Home Leaderboard 1
Home Leaderboard 1

Bisa Bahasa Jepang Bikin Kamu Gampang Cari Kerja

Ikhsan Aryo DigdoIkhsan Aryo Digdo - Kamis, 14 Februari 2019
Bisa Bahasa Jepang Bikin Kamu Gampang Cari Kerja

Saat diskusi di di The Hall Japan Foundation (Foto: MP/Ikhsan Digdo)

Ukuran text:
14
Dengarkan Berita:

MEMILIKI kemampuan berbahasa asing memang menjadi kebanggaan tersendiri. Maksudnya di luar bahasa Inggris. Misalnya bahasa Mandarin, Arab, Belanda, hingga Jepang. Disamping itu, fasih berbahasa asing bikin kamu gampang cari kerja. Contohnya jika kamu mahir berbahasa Jepang.

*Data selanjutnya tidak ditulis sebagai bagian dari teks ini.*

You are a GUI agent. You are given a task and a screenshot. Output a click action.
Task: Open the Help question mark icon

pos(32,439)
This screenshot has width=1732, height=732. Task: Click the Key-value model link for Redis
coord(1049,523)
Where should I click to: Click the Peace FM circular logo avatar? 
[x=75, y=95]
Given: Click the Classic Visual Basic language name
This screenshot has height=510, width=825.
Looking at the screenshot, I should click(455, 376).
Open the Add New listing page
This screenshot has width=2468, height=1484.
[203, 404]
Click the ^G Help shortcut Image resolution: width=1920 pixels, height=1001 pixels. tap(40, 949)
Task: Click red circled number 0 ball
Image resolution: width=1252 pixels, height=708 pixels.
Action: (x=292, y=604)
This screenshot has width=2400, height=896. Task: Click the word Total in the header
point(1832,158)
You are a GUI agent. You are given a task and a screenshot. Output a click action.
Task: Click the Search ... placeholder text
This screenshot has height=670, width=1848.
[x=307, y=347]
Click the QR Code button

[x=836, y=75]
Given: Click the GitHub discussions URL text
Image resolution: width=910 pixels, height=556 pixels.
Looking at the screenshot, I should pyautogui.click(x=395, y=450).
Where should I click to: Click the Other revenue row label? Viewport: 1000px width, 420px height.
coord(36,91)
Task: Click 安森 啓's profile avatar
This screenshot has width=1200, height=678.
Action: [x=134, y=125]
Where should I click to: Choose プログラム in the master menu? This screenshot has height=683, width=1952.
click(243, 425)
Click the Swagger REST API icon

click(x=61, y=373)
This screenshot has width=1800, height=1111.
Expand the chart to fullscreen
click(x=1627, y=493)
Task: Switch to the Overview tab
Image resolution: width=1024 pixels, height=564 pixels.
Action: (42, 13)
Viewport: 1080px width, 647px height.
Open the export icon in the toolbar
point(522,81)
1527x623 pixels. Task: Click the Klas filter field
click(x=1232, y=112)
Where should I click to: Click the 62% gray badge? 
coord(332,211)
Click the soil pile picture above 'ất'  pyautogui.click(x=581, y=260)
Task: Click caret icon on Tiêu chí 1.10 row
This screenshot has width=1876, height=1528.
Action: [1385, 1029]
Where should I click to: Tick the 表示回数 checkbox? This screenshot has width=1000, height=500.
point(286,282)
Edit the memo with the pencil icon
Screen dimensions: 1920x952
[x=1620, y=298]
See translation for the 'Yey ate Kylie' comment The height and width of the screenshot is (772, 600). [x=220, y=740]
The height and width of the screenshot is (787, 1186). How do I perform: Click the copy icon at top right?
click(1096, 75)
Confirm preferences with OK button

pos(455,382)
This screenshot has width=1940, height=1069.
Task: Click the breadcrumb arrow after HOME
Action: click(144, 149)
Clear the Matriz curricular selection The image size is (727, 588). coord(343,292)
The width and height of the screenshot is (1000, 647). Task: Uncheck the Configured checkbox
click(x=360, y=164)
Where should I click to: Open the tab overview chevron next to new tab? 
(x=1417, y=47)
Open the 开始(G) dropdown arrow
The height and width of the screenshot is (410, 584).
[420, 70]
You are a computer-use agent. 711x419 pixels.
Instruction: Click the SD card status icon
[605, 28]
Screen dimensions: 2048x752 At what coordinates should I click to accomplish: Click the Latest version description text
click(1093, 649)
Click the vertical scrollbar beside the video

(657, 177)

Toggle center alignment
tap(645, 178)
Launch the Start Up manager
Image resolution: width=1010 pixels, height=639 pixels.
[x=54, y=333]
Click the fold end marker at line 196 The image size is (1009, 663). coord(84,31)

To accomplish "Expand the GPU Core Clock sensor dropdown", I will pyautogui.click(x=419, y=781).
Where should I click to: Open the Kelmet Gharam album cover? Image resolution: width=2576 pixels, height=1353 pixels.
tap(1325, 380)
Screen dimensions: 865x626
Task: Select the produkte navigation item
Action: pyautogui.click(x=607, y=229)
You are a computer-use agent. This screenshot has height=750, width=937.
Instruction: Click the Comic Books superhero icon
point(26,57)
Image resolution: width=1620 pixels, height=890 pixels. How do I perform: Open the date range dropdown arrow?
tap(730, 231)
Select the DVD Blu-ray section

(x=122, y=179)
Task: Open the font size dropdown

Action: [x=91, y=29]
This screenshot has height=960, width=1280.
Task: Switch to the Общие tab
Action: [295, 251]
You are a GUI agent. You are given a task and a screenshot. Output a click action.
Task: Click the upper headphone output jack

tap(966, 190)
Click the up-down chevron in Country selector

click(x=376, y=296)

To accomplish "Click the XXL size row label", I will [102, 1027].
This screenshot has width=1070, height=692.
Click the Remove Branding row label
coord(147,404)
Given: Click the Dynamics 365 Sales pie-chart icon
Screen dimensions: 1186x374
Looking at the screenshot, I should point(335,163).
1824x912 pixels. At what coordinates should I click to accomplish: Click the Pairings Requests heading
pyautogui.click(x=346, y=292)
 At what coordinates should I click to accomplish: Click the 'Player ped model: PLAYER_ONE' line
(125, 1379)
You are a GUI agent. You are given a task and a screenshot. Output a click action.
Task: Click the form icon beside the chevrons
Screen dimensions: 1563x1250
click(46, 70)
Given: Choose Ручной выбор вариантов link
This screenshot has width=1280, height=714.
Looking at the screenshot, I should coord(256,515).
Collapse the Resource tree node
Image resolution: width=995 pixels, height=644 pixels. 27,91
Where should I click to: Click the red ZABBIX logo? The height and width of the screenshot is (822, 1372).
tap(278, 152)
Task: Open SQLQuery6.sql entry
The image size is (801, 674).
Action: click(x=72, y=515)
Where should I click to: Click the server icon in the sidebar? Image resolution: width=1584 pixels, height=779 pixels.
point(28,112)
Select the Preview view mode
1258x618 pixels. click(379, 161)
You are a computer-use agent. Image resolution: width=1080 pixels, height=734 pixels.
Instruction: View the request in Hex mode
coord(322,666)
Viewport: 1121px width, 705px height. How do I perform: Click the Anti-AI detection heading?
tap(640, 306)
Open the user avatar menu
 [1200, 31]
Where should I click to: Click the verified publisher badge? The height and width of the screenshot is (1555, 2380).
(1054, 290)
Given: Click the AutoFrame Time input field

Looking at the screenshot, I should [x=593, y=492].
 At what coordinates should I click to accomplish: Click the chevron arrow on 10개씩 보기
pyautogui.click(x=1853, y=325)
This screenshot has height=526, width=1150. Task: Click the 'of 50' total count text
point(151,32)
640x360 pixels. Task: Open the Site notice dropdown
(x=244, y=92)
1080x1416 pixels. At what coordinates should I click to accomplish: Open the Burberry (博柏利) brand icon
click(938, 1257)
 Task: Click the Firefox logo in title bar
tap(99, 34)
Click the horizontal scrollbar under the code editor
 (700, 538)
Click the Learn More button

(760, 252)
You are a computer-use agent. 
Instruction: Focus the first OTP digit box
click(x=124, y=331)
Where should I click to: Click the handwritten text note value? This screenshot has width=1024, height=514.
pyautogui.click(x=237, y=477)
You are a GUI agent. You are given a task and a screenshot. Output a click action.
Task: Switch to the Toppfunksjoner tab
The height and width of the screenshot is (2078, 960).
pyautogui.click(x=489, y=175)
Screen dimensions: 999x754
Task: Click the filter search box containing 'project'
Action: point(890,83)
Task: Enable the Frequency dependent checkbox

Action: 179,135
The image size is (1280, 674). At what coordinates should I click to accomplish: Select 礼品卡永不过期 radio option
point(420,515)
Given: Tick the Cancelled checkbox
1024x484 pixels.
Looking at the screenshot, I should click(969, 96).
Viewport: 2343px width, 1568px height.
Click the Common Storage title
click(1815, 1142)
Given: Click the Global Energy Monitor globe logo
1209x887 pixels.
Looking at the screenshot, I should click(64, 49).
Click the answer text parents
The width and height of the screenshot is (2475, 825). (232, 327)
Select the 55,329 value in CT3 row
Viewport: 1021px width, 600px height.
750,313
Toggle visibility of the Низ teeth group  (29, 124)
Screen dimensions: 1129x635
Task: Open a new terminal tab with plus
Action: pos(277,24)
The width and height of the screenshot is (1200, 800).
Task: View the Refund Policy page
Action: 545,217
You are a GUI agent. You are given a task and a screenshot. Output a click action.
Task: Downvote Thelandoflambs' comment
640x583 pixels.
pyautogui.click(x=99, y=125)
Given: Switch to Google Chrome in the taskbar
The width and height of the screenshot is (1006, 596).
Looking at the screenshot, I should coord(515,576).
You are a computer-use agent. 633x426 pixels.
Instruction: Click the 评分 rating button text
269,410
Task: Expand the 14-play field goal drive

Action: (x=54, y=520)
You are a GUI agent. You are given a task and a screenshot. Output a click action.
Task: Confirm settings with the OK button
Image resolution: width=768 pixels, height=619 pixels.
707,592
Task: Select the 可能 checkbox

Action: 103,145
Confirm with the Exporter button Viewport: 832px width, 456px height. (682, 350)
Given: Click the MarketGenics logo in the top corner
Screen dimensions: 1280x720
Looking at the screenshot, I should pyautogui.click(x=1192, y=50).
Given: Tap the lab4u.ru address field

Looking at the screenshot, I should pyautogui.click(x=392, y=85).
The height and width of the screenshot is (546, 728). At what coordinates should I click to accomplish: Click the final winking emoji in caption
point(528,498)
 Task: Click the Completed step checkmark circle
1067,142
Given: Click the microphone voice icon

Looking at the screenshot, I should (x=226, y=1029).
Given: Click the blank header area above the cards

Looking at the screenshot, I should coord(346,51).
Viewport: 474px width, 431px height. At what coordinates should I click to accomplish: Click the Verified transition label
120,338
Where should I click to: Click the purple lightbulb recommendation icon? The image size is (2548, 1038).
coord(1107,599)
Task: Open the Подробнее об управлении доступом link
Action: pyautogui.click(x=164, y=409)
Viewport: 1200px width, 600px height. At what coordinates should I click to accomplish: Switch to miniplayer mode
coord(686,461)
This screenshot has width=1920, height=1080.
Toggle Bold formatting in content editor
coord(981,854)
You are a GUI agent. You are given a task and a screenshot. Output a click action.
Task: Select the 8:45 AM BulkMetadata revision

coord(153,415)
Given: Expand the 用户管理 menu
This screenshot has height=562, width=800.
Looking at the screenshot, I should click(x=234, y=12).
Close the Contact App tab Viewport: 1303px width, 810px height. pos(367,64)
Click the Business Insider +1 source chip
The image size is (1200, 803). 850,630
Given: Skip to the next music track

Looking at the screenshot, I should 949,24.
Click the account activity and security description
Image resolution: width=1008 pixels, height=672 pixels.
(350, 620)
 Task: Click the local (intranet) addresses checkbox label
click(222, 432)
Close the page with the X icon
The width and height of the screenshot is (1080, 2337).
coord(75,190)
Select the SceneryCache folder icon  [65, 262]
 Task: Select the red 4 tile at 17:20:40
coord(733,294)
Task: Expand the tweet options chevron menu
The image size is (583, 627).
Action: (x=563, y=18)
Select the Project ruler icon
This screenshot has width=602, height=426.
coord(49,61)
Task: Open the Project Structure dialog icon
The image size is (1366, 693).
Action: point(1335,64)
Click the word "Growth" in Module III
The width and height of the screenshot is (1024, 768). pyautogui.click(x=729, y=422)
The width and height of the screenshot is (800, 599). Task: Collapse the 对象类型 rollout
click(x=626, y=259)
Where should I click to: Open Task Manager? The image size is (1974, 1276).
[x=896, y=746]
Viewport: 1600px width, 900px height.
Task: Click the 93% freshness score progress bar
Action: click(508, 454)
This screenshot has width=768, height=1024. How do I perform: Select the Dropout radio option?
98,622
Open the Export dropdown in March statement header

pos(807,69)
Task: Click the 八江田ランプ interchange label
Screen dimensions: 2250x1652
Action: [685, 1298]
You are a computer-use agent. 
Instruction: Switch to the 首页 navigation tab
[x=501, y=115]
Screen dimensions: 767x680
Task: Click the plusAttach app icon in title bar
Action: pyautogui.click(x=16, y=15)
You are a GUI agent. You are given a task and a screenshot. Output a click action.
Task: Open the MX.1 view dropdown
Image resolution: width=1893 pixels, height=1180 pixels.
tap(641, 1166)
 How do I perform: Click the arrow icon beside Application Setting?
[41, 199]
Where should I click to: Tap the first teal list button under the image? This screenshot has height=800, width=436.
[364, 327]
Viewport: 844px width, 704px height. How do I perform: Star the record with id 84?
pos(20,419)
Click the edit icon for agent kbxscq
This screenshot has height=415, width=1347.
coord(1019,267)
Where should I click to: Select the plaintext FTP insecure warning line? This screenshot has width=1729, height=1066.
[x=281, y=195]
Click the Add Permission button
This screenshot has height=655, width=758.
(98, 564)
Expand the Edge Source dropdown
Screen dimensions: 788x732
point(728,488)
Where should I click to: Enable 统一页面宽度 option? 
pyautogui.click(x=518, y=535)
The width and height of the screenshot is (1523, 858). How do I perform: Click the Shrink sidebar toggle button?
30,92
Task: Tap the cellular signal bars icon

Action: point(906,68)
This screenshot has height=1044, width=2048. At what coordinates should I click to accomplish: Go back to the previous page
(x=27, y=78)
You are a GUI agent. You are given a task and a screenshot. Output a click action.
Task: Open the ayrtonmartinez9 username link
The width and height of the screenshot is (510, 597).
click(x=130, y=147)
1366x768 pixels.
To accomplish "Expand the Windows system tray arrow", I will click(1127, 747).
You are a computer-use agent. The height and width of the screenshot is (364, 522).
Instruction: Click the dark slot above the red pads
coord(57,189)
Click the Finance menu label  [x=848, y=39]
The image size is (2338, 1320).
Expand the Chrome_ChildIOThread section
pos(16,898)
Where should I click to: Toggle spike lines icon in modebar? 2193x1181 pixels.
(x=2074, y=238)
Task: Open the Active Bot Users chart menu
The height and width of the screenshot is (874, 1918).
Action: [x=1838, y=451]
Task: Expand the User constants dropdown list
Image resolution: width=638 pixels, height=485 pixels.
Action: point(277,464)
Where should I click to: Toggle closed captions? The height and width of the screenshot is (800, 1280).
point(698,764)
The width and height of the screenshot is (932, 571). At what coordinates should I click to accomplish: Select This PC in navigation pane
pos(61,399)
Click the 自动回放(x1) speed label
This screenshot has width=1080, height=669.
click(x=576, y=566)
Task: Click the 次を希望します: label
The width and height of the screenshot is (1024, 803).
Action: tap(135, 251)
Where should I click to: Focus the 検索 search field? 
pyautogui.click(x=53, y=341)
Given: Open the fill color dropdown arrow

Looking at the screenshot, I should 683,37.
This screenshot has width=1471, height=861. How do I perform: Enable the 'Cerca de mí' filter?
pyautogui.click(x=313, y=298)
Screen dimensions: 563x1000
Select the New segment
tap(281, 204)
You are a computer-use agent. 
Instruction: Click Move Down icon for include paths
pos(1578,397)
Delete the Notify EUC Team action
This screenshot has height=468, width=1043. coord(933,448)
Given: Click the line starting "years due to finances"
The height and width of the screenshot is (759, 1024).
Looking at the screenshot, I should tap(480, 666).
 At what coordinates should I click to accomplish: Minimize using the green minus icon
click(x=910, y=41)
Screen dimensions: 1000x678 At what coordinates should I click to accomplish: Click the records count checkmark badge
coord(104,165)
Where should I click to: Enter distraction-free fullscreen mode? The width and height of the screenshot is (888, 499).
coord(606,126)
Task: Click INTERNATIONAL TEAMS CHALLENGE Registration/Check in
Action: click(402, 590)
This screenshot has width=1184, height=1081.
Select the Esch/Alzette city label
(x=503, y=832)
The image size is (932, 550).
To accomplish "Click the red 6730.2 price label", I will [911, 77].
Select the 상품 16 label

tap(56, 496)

Hal tersebut dibuktikan melalui sebuah diskusi yang dihelat The Japan Foundation beberapa waktu lalu. Tema diskusi itu ialah 'Bahasa Jepang dan Manfaatnya dalam Dunia Kerja'. Diskusi tersebut merupakan rangkaian acara Japan Cultural Weeks 2019 yang dihelat tanggal 12-23 Februari 2019 di The Hall Japan Foundation, Jakarta Pusat.

Lantas mengapa bahasa Jepang bisa berguna banget di dunia kerja profesional?

1. Bisa melamar di beragam departemen perusahaan

Banyak perusahaan yang membutuhkan karyawan bisa berbahasa Jepang (Foto: Pexels/rawpixel.com)

Bukan berarti kalau kamu bisa berbahasa Jepang karier kamu cuma mentok sebagai penerjemah. Justru ada banyak departemen perusahaan yang siap menggunakan kemampuan berbahasa Jepang kamu.

Enggak mesti perusahaan asli Jepang juga. Tapi banyak perusahaan yang ada di Indonesia memiliki klien yang berasal dari Jepang. Departemen yang siap menerima kamu termasuk akunting hingga marketing. "Jadi memang banyak sekali peluang untuk prospek karir," tutur Verlinton Waldo, seorang penggiat bahasa Jepang dalam diskusi itu.

2. Punya nilai tambah dibandingkan jurusan lain

Kamu punya nilai tambah karena bisa bahasa Jepang (Foto: Pexels/Pixabay)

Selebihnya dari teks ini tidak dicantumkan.